Required action:
Lines before the one containing "You are a computer-use agent. This" are excluded; retype that line and all remaining lines of the material exactly.

%%

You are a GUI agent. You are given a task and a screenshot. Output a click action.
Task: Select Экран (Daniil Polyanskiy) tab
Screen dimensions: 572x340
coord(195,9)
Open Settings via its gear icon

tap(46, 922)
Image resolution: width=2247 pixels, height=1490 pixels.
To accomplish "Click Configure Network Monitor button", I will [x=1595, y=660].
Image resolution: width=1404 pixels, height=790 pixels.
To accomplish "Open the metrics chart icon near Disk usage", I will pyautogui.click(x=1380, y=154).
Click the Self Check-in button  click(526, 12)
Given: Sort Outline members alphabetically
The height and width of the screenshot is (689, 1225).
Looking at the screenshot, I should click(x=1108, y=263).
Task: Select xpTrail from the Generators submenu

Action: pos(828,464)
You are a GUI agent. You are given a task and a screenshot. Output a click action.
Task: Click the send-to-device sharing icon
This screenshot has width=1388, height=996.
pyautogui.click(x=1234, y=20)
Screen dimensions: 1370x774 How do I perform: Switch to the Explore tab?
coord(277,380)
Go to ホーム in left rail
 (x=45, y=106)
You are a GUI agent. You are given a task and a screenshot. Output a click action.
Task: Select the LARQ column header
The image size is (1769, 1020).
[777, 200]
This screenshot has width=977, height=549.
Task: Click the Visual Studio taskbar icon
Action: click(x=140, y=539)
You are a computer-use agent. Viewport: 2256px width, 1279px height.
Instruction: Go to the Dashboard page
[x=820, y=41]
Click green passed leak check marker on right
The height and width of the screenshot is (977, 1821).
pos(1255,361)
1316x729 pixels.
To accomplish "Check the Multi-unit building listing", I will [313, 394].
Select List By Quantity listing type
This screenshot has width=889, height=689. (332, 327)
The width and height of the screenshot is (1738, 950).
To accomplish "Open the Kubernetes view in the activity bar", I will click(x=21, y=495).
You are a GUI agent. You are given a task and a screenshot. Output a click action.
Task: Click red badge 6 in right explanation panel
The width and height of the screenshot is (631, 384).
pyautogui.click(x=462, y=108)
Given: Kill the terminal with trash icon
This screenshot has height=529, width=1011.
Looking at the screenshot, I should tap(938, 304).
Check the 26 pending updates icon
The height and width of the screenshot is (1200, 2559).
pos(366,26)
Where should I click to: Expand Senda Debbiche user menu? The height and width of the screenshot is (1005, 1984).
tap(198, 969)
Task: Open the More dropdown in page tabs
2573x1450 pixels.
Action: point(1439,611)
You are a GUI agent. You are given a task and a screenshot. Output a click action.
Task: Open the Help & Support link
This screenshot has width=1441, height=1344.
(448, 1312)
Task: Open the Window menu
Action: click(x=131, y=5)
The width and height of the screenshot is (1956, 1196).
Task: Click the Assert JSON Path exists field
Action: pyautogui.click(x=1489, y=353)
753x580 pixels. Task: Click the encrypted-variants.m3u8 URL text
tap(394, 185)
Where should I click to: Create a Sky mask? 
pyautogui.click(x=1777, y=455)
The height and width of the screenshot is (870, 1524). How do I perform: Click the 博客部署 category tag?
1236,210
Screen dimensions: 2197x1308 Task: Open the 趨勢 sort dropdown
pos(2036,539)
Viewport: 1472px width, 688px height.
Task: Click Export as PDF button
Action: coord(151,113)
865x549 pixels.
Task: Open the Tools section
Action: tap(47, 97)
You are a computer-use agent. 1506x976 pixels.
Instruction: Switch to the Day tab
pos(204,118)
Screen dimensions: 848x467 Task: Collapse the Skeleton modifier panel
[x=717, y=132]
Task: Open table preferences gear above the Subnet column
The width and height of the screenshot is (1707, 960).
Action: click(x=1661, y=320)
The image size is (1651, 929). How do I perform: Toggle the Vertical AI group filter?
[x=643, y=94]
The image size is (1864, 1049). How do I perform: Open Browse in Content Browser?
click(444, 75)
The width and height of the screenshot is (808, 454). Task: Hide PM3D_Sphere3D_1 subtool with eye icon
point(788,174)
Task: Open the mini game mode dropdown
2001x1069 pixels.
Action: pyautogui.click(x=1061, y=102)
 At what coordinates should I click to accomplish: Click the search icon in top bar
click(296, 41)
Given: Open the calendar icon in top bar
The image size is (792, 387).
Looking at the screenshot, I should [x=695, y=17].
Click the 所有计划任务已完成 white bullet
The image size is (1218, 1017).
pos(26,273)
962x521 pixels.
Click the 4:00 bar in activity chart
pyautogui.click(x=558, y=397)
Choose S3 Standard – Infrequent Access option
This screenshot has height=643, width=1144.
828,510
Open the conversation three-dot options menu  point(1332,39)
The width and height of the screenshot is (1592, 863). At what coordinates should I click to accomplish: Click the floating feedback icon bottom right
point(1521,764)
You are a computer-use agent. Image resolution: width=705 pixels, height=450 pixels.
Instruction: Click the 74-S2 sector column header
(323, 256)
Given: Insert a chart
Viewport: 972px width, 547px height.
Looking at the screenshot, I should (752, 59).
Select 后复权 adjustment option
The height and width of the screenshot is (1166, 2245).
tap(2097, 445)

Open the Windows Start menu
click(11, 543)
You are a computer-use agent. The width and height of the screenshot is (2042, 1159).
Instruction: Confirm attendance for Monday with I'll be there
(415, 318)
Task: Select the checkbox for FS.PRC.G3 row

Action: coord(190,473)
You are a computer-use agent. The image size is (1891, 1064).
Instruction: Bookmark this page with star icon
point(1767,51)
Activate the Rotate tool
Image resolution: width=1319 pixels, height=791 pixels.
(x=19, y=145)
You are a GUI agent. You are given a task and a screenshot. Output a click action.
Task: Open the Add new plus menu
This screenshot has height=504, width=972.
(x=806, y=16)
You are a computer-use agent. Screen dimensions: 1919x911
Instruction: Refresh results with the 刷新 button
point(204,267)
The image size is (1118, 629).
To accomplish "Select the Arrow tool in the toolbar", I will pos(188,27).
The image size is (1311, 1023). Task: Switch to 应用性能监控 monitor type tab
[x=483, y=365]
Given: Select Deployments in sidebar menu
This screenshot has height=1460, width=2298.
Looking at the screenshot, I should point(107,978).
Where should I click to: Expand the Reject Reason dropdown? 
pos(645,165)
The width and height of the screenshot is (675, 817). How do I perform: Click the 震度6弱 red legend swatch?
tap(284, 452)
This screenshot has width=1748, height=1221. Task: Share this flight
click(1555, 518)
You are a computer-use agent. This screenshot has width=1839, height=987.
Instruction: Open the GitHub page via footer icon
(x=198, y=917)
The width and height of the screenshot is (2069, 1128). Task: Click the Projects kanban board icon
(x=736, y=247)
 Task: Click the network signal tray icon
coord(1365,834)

%%

Solution to the exercise:
You are a computer-use agent. This screenshot has width=1839, height=987.
Instruction: Open the GitHub page via footer icon
(x=198, y=917)
The width and height of the screenshot is (2069, 1128). Task: Click the Projects kanban board icon
(x=736, y=247)
 Task: Click the network signal tray icon
coord(1365,834)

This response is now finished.